→ **TEXTO FORNECIDO**:
+-------+

Giuliana Napolitano
São Paulo – A guerra no Iraque é controversa mesmo entre norte-americanos e ingleses. Para pelo menos um país, porém, a queda do regime de Saddam Hussein só vem trazendo boas notícias: o Kuwait. O país viveu uma década sob a ameaça de mais uma invasão por parte das tropas iraquianas – como a que ocorreu em 1991, durante a Guerra do Golfo. A segurança interna e externa progrediu. Mas a economia quase parou.
Entre 1998 e 1999, por exemplo, o Produto Interno Bruto (PIB) recuou 1,6%, já descontada a inflação. Dois anos mais tarde, outra retração, de 1%. Em 2002, houve crescimento, mas de apenas 2,3%. Percentual considerado baixo diante do potencial do país.
"Na época de Saddam Hussein, nossa maior preocupação era com a segurança. Não dava para pensar em economia tendo que cuidar tão fortemente da segurança", afirma Hamad Ali Alihazeem, encarregado de negócios da Embaixada do Kuwait no Brasil.
Agora o governo quer recuperar o tempo perdido. A prioridade, afirmou o diplomata, é estimular o desenvolvimento econômico, e a avaliação corrente é de que, para crescer, o país precisa se abrir cada vez mais para o mercado internacional.
"O plano é abrir o país. Queremos aumentar nossa relação econômica com todos os países, exportar e importar, investir e receber investimentos", declarou Alihazeem.

+-------+

→ **REGISTROS**:
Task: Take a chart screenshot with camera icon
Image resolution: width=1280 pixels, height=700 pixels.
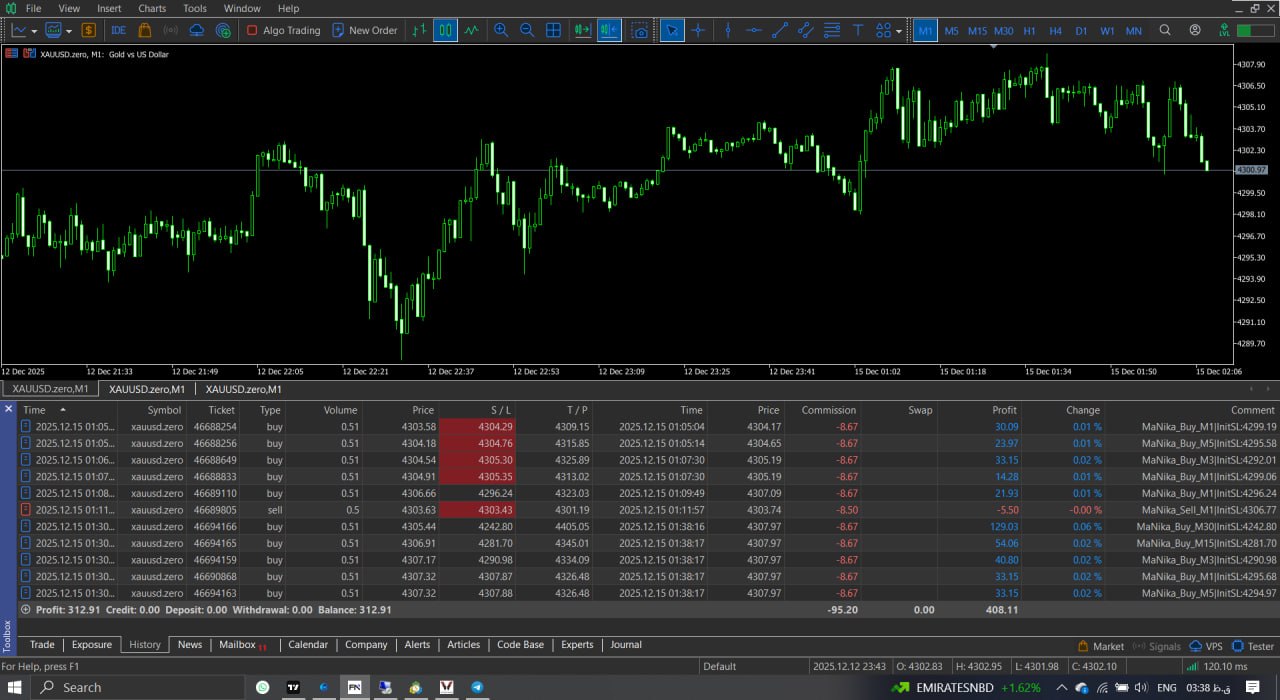Action: tap(640, 30)
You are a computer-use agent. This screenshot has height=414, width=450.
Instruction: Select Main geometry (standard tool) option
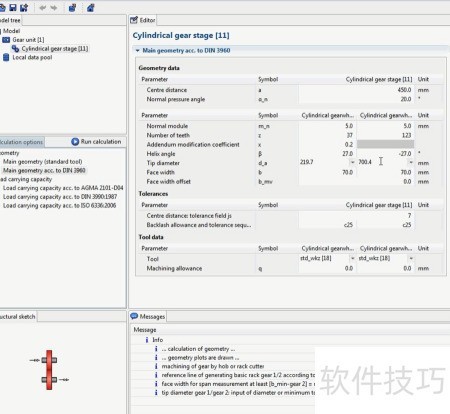tap(43, 162)
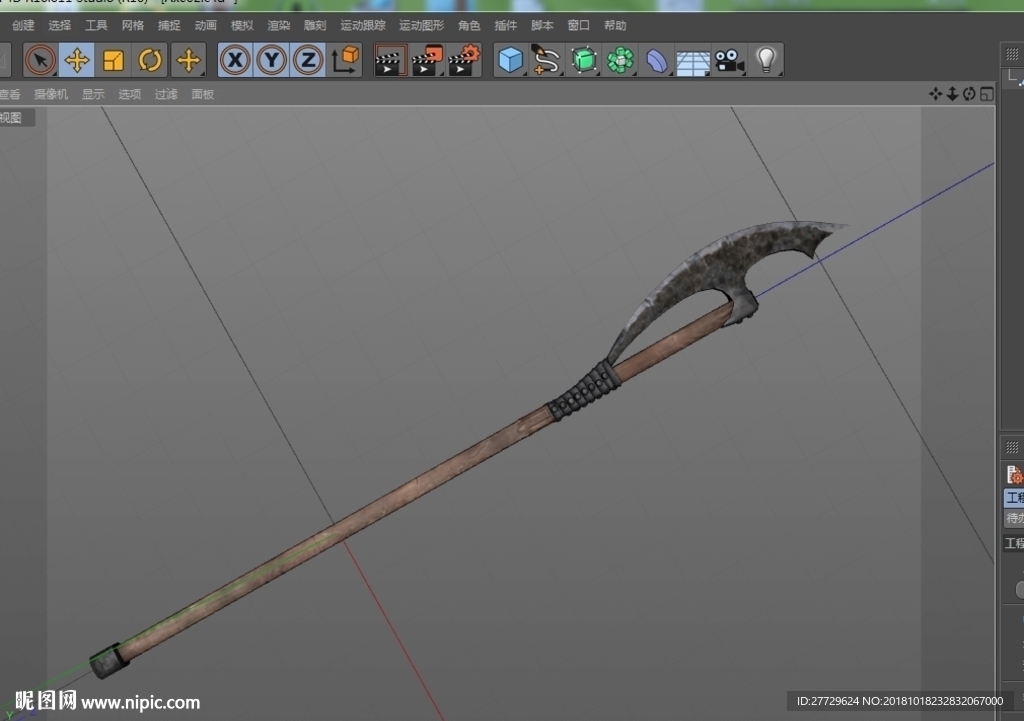The width and height of the screenshot is (1024, 721).
Task: Activate the Move tool
Action: coord(76,60)
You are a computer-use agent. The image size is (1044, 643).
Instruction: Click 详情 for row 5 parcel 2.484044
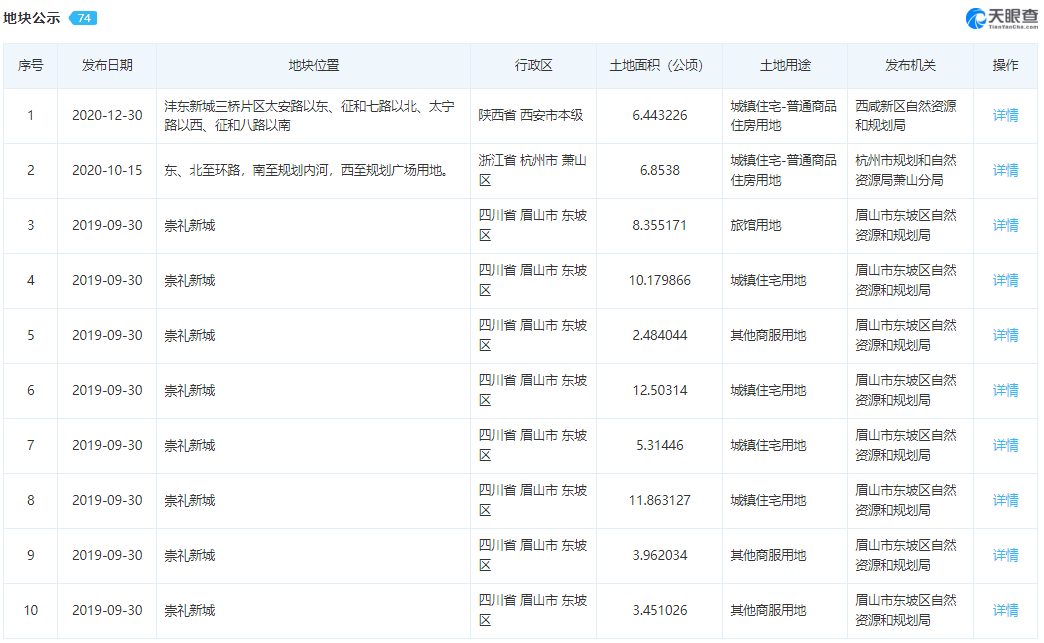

+-------+

→ **DESAFIOS**:
1 - Responda com base no texto sobre o Kuwait:
(a) De quanto foi o recuo do PIB entre 1998 e 1999?
(b) Que cargo ocupa Hamad Ali Alihazeem?
(c) Qual é a prioridade do governo, segundo o diplomata?
2 - Liste todos os percentuais que aparecem no texto sobre o Kuwait e indique a que cada um se refere.
3 - Dê continuidade ao texto sobre a economia do Kuwait a partir da última frase apresentada.
O material não tem nenhum papel nesta atividade.

→ **RESULTADOS**:
1 -
(a) O PIB recuou 1,6%, já descontada a inflação.
(b) Ele é encarregado de negócios da Embaixada do Kuwait no Brasil.
(c) A prioridade é estimular o desenvolvimento econômico.

2 -
1,6%: recuo do PIB entre 1998 e 1999, já descontada a inflação.
1%: retração registrada dois anos mais tarde.
2,3%: crescimento em 2002.

3 -
Porta de entrada para o Iraque
O governo vem tentando vender o Kuwait como porta de entrada para empresários que estão interessados em participar da reconstrução do Iraque mas não conseguiram firmar contratos diretos no país. Na prática: companhias fora do eixo Estados Unidos-Reino Unido, como lembrou o ministro brasileiro Luiz Fernando Furlan.
"Os grandes projetos no Iraque já têm dono", afirmou Furlan, durante o seminário "Como crescer em 2004", promovido pela revista Exame no mês passado.
Para o ministro, o Brasil tem chance de participar da reconstrução se optar por caminhos alternativos. Ele citou, especificamente, o Kuwait. "Visitamos o Kuwait neste ano e há grandes oportunidades para brasileiros lá", disse.
"O Kuwait fica a 120 km de Basra, que é a segunda maior cidade do Iraque. É como estar em São Paulo e vender para Campinas (cidade do interior paulista)", acrescentou Furlan.
Alihazeem concorda: "Somos porta de entrada para o mercado iraquiano". Ele informou que o governo já organizou pelo menos duas conferências sobre o tema. "Convidamos empresários para falar sobre as vantagens de investir no país e as chances de entrar no Iraque via Kuwait", contou.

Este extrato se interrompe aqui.